Dataset excerpts
+++

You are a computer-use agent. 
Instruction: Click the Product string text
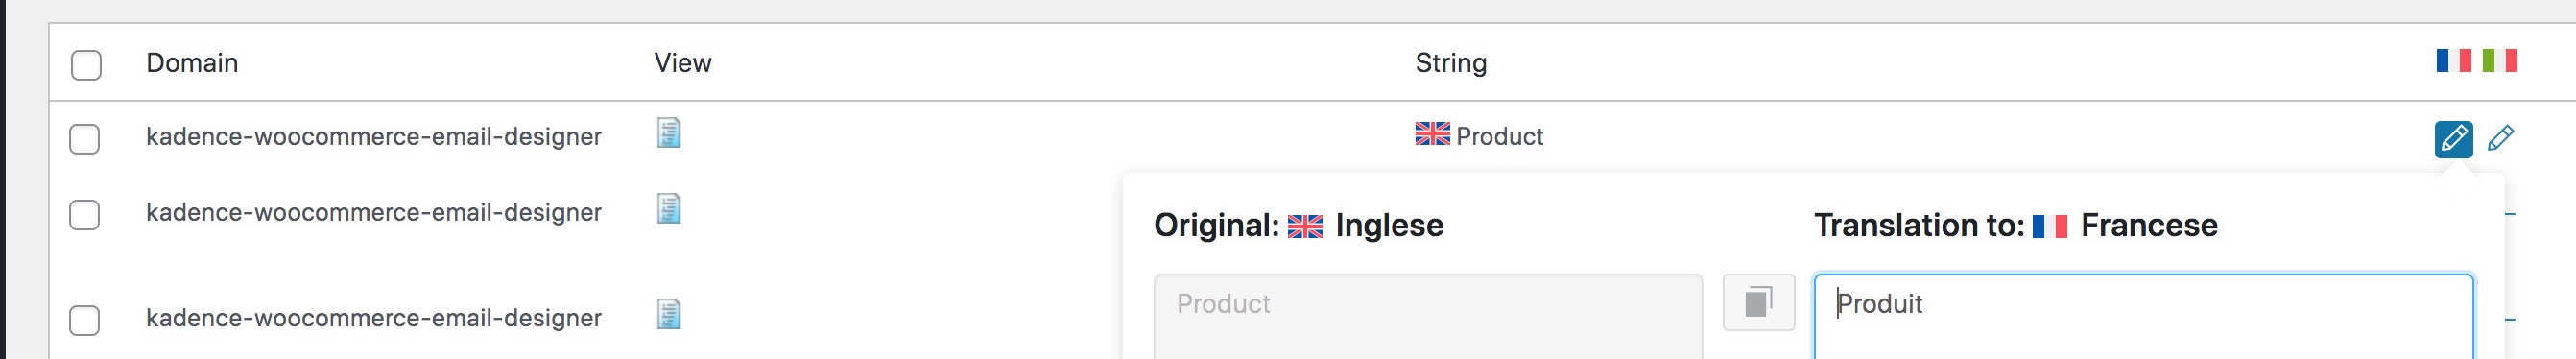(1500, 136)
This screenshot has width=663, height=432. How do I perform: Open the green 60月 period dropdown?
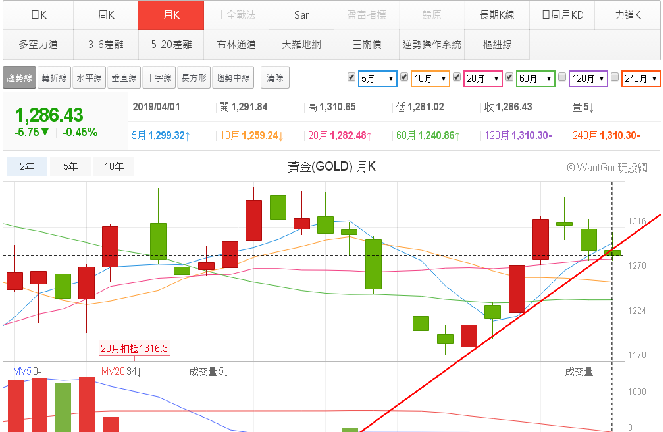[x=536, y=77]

+++

• **BRIEF**: An exact copy of all the records is required, with the pictures omitted.

• **SOLUTION FOR THIS PROBLEM**:
You are a computer-use agent. 
Instruction: Click the Product string text
(1500, 136)
This screenshot has width=663, height=432. How do I perform: Open the green 60月 period dropdown?
[x=536, y=77]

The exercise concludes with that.